→ WORK TO COMPLETE: Copy every line of the listing below, and multiply each coordinate in the answers by 2.55, rounding to the nearest whole number with halves rounded up. Leave every other number and all other text as it is.
* Start *
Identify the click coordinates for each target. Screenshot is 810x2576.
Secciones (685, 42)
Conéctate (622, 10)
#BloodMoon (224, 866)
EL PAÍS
* End *
→ COMPLETE OUTPUT:
Identify the click coordinates for each target. Screenshot is 810x2576.
Secciones (1747, 107)
Conéctate (1586, 26)
#BloodMoon (571, 2208)
EL PAÍS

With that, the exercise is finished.